» **Document excerpt**

Dalton Republican State Sen. Charlie Bethel, who is carrying the bill in the Senate, hopes that it will continue to receive bipartisan support.

“With all the ways people want to divide Georgia, Georgians are going to be for this — together — and speaking in one voice,” Bethel said. “This is an issue of importance — not just to victims, and not just to criminal justice system, but to an orderly, compassionate human society.”

GBI supporting bill

HB 827 is a revised version of a bill submitted by Holcomb late last session. After an Atlanta Journal-Constitution investigation found that Grady Memorial Hospital had locked away some 1,400 untested kits in in file cabinets, even when victims wanted police to take them, the issue gained steam. Administrators for Grady, which conducts the exams as the sole rape crisis center for Fulton County’s nearly 1 million residents, later decided to release kits to law enforcement agencies. It now backs Holcomb’s legislation.

For some of the older rape kits, evidence went untested because scientists had yet to develop techniques to analyze the kind of DNA evidence the kits contained. For others, investigators failed to pick up the kits from hospitals because they weren’t interested in pursing the cases. Advocates say that many kits were ignored because of a national, decades-long problem where law enforcement wrongfully refused to believe rape victims.

Confusion over what evidence state forensic labs would accept for testing worsened the problem, Georgia Bureau of Investigation officials said. When the agency’s DNA testing program began two decades ago, it restricted analysis to cases where investigators had already identified a suspect.

That policy changed years ago, but some local agencies failed to get the message, said GBI Director Vernon Keenan. The proposed legislation would require each department to make a list of their untested kits by Aug. 1 and submit it to the GBI by Aug. 15. Hospitals and clinics with old kits in their possession would be required to contact law enforcement officials, who would have to submit them to GBI labs by Aug. 31.

“I think we will very excited about this project when it’s completed and we’re able to solve cases,” said Keenan, who has joined with state law enforcement groups to back the bill. “Those leads need to be followed. These are sex crimes.”

Fulton County District Attorney Paul Howard said the bill’s sudden change in fortune is a “head scratcher.”

» **Problem description**
Continue the news article on Georgia's untested rape kit bill from the point where it stops.

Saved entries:
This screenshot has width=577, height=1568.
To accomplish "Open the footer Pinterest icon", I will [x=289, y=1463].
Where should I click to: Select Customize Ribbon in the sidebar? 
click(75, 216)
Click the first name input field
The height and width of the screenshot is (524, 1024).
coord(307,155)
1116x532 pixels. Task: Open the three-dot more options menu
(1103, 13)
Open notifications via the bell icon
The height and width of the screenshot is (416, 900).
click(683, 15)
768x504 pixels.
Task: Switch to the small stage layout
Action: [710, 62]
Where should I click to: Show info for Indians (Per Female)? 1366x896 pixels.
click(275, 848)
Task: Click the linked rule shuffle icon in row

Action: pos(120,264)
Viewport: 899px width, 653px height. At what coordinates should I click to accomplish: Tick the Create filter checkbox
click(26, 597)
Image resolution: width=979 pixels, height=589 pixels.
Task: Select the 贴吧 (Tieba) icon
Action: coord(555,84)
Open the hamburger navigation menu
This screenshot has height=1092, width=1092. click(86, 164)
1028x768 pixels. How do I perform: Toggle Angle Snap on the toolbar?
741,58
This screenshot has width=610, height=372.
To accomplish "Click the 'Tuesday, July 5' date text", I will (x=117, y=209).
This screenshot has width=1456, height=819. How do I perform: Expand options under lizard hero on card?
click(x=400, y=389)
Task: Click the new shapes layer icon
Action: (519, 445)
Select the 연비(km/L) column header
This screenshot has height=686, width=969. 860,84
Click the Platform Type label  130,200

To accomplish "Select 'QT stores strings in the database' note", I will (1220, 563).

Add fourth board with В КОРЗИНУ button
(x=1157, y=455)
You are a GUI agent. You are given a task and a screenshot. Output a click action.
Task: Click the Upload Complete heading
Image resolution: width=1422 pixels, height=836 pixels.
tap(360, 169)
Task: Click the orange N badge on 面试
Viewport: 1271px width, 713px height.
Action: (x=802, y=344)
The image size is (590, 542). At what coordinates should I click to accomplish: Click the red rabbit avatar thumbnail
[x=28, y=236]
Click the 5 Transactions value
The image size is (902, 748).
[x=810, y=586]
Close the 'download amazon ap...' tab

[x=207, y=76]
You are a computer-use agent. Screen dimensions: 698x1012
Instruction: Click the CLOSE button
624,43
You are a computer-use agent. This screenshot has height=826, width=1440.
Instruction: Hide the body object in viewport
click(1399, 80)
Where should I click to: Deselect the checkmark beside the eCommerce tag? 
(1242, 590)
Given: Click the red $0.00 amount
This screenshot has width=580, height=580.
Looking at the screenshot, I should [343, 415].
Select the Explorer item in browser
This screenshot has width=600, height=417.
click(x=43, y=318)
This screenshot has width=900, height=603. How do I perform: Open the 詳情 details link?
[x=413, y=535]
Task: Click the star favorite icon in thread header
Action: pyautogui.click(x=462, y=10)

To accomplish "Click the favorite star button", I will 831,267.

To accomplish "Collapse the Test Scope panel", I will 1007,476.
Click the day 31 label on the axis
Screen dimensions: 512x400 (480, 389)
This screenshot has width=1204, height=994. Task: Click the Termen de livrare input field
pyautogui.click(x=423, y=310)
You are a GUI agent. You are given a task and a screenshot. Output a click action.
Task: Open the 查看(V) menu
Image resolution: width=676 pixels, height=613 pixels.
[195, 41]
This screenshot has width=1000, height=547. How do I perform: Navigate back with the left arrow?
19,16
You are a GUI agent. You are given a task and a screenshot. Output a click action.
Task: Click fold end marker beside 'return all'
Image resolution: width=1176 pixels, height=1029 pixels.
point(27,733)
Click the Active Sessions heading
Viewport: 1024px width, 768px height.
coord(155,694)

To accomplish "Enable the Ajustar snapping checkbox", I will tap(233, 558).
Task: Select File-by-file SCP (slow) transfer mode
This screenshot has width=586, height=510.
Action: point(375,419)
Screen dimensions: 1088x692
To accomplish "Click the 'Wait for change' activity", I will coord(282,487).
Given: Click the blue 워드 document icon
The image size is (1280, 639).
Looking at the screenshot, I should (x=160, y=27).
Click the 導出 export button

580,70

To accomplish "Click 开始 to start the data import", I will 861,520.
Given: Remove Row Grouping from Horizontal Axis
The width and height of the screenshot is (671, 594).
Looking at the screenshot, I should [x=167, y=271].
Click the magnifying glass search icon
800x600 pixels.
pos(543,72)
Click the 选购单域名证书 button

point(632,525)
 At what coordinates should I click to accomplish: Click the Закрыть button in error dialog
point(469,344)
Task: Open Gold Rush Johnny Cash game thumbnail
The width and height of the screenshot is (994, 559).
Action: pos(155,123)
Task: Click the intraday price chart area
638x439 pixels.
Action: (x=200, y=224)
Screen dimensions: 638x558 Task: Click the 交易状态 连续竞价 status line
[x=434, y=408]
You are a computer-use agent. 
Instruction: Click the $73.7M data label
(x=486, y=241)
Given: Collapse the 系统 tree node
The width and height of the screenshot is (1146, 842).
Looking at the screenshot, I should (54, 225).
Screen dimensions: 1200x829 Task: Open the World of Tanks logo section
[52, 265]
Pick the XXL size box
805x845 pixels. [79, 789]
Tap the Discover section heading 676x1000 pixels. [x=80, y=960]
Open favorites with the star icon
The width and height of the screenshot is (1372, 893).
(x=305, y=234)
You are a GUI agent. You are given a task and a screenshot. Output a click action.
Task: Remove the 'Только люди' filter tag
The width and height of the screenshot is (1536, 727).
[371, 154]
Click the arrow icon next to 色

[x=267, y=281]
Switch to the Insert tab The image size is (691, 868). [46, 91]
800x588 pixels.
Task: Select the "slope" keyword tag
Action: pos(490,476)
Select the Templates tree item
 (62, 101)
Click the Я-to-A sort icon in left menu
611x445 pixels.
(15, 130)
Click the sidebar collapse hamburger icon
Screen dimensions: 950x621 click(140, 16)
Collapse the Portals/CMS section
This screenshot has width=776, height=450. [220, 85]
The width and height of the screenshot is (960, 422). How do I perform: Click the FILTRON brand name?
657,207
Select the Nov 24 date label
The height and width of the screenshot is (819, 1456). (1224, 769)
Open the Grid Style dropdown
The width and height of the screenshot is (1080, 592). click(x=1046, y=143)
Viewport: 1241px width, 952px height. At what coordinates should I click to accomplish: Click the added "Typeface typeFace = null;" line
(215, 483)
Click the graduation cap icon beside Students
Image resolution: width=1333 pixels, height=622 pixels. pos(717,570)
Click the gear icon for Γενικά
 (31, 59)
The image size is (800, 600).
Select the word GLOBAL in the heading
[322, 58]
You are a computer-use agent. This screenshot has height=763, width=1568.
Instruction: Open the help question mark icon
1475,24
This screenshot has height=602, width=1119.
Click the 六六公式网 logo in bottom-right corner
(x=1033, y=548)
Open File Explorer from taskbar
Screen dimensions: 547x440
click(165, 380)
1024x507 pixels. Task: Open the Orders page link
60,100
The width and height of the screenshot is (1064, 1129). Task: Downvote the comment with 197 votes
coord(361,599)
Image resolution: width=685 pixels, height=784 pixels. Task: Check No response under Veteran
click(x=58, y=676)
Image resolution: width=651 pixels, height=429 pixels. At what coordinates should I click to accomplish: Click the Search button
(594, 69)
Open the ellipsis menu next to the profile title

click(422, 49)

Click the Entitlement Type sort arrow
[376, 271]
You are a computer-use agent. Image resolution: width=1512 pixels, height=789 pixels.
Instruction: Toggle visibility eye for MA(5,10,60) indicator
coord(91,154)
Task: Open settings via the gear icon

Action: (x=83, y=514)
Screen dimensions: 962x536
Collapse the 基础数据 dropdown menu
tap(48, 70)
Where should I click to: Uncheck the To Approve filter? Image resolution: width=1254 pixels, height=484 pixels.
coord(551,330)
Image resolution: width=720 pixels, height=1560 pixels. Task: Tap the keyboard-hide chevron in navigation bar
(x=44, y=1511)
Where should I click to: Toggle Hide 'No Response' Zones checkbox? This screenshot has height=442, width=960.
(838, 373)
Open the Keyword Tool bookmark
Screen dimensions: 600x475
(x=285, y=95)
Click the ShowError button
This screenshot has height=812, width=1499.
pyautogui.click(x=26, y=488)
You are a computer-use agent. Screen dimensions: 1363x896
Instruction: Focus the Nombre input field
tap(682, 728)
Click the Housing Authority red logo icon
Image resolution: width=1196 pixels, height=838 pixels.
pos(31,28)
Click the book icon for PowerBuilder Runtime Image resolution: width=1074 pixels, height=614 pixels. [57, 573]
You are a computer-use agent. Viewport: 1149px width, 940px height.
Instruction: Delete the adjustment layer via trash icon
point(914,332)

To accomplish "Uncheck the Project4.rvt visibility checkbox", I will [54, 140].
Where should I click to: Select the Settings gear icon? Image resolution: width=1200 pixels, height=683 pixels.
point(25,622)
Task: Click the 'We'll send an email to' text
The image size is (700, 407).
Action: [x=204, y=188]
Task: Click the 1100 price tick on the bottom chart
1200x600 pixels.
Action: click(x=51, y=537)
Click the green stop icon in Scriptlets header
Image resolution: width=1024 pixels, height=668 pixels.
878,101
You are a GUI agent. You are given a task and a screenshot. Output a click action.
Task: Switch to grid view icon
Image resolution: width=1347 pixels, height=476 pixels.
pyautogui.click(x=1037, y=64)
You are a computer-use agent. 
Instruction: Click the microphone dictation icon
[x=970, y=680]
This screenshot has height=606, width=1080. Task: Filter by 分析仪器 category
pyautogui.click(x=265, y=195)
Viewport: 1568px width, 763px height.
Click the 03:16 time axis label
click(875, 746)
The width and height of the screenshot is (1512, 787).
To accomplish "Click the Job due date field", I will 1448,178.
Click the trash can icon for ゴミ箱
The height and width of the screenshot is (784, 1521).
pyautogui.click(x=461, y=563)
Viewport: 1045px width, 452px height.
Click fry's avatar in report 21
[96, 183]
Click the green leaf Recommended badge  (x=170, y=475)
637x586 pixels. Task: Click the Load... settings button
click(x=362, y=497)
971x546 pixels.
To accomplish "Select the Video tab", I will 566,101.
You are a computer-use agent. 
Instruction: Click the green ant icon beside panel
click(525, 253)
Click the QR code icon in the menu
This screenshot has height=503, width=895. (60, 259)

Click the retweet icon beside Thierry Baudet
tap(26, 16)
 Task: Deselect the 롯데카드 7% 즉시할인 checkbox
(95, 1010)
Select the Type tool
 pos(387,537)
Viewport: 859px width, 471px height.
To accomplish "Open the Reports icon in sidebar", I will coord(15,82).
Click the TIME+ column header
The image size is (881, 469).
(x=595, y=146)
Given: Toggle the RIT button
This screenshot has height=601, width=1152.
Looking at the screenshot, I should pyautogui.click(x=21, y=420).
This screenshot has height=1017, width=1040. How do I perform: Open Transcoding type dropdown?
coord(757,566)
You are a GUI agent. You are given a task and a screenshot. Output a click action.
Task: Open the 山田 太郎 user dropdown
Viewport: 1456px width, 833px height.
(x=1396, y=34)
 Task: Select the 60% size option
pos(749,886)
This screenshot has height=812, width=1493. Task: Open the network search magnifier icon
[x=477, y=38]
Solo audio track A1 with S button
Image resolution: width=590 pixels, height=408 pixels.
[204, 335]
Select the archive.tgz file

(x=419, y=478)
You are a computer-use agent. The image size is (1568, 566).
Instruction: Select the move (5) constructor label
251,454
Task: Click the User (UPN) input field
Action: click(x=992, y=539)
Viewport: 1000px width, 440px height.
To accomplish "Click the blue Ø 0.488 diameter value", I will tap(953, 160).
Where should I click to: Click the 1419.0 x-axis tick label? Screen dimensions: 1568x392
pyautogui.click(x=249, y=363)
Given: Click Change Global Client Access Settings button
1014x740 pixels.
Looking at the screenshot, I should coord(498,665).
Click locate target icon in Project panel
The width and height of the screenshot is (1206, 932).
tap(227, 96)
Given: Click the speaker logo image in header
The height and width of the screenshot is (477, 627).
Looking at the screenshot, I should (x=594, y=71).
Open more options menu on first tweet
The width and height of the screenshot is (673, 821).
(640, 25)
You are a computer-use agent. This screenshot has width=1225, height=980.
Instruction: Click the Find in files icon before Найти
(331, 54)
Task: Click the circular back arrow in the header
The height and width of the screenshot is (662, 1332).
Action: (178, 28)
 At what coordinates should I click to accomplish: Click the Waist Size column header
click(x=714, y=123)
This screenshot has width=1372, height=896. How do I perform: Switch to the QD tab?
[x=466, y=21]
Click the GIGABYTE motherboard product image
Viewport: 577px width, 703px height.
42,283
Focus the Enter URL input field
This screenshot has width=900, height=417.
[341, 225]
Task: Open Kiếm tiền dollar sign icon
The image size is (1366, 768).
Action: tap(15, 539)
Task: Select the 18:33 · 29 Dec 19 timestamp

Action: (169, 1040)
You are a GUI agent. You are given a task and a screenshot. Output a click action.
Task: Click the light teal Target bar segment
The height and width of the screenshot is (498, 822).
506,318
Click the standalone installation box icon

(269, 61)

» **Output below**
“I have to talked to people around the state and this is something that has cropped up several times in several jurisdictions,” Howard said. “It’s not just a Fulton County problem or a Dekalb County problem.”

There is no reason to wait, said Ann Burdges, head of the Gwinnett Sexual Assault Center and Children’s Advocacy Center. House Bill 827 makes crucial fixes that must take place if a broader, statewide effort to reform the handling of sexual assault cases is to be successful.

“It is a big deal,” Burdges said of the bill. “I stand behind it completely.”

Other states following suit

Under the new legislation, kits used to collect DNA would be picked up by law enforcement within 96 hours and submitted to the state forensic lab within 30 days.

The bill does not allocate money for testing of the old kits, which can cost $500 to $1,000 per kit. But supporters think outside grants from the U.S. Department of Justice and a special program by the New York County District Attorney’s Office may cover the cost. Last year, the state Criminal Justice Coordinating Council won nearly $2 million of these funds to test an estimated 3,100 kits.

The increase in funding for testing has encouraged other states to pass their own rape kit laws, said Ilse Knecht, director of policy and advocacy for the Joyful Heart Foundation, which pushes for rape kits to be tested. Successes by investigators in Detroit and Cleveland with using old kits to identify perpetrators have also built momentum.

In recent weeks, Florida, Oregon, and Virginia passed legislation to address untested kits.

“They are saying, what are we doing here in our state?” Knecht said. “We should be doing this, and we have to do it.”